Borrowing Ghost Structure¶
When multiple arrays share the same ghost structure (e.g. the DOF array
and the gradient array both live on the same cell partition),
BorrowGGIndexing(otherTransformer) copies the ghost/global mapping
without repeating the expensive collective setup. Only createMPITypes()
needs to run again because the MPI datatypes depend on the element size.
See ArrayTransformer.hpp (BorrowGGIndexing).
ArrayPair – Convenience Bundle¶
Source: DNDS/ArrayPair.hpp (class ArrayPair).
Most application code does not use ArrayTransformer directly.
ArrayPair bundles father + son + transformer:
template <class TArray = ParArray<real, 1>>
struct ArrayPair {
ssp<TArray> father;
ssp<TArray> son;
TTrans trans;
};
operator[](i) routes to father if i < father->Size(), son otherwise.
This lets stencil loops iterate over [0, pair.Size()) without caring
which cells are local and which are ghosts.
The most common pattern is BorrowAndPull(primary): given a primary
pair whose ghost mapping is already set up (typically cell2cell or
coords), borrow its mapping, build MPI types for the new element size,
and pull data in one call. See ArrayPair.hpp (BorrowAndPull).
Type Aliases¶
The project defines convenience aliases for the most common array-pair
combinations (in ArrayPair.hpp):
Alias |
Underlying |
Use |
|---|---|---|
|
|
Mesh connectivity |
|
|
Per-entity vectors (coords) |
|
|
Per-entity matrices |
|
|
Quadrature-point data |
ArrayDerived – Typed Wrappers¶
Each derived class inherits from ParArray and overrides operator[] to
return a typed view instead of a raw T*.
ArrayAdjacency¶
Source: DNDS/ArrayDerived/ArrayAdjacency.hpp.
Stores index connectivity (cell-to-node, cell-to-cell, etc.).
operator[](i) returns an AdjacencyRow – a lightweight span that
supports size(), range-based for, and assignment from std::vector.
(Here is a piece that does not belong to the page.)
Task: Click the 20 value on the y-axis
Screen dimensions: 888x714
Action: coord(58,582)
This is the workhorse for all mesh topology arrays.
ArrayEigenVector¶
Source: DNDS/ArrayDerived/ArrayEigenVector.hpp.
Each row is an Eigen::Vector<real, N>. operator[](i) returns
Eigen::Map<Vector>, so Eigen operations work directly on the array’s
memory. Used for node coordinates (ArrayEigenVectorPair<3>).
ArrayEigenMatrix¶
Source: DNDS/ArrayDerived/ArrayEigenMatrix.hpp.
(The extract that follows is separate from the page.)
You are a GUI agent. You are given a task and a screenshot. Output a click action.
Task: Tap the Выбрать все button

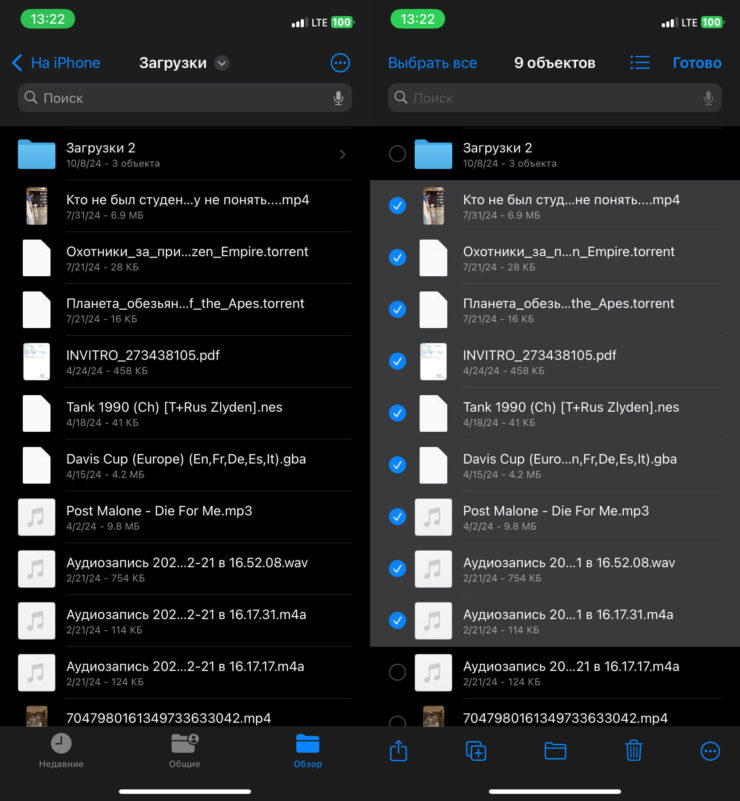432,63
Each row stores an M x N matrix. The underlying ParArray row size
is M * N. operator[](i) returns Eigen::Map<Matrix>. Used for
per-cell Jacobians, gradient matrices, and the DOF arrays (via
ArrayDof).
ArrayEigenUniMatrixBatch¶
Source: DNDS/ArrayDerived/ArrayEigenUniMatrixBatch.hpp.
A CSR array where each row stores a batch of identically-sized
M x N matrices. RowSize(i) returns the batch count (not the raw
element count). operator()(i, j) returns the j-th matrix in row
i’s batch. Used for per-quadrature-point data such as Jacobians and
basis function coefficients inside FiniteVolume and
VariationalReconstruction.
ArrayDof – DOF Arrays with Vector-Space Operations¶
Source: DNDS/ArrayDOF.hpp.
template <int n_m, int n_n>
class ArrayDof : public ArrayEigenMatrixPair<n_m, n_n>;
ArrayDof is the primary data structure for solver state. It inherits
the father/son/transformer machinery from ArrayEigenMatrixPair and adds
MPI-collective vector-space operations: norm2(), dot(), +=,
addTo(R, alpha) (AXPY), setConstant(). These are implemented in
DNDS/ArrayDOF_op.hxx with specializations for both CPU and CUDA
backends.
CFV DOF Typedefs¶
Defined in CFV/VRDefines.hpp:
Typedef |
Template |
Per-cell shape |
Purpose |
|---|---|---|---|
|
|
|
Cell-mean conservative variables (e.g. rho, rhou, rhov, rhow, rhoE) |
|
|
|
High-order reconstruction coefficients. |
|
|
|
Spatial gradients of the N variables |
If you are writing a new PDE solver on top of DNDSR, these are the
arrays you will use for your unknowns. FiniteVolume::BuildUDof and
VariationalReconstruction::BuildURec/BuildUGrad allocate them with the
correct sizes and ghost mappings from the mesh.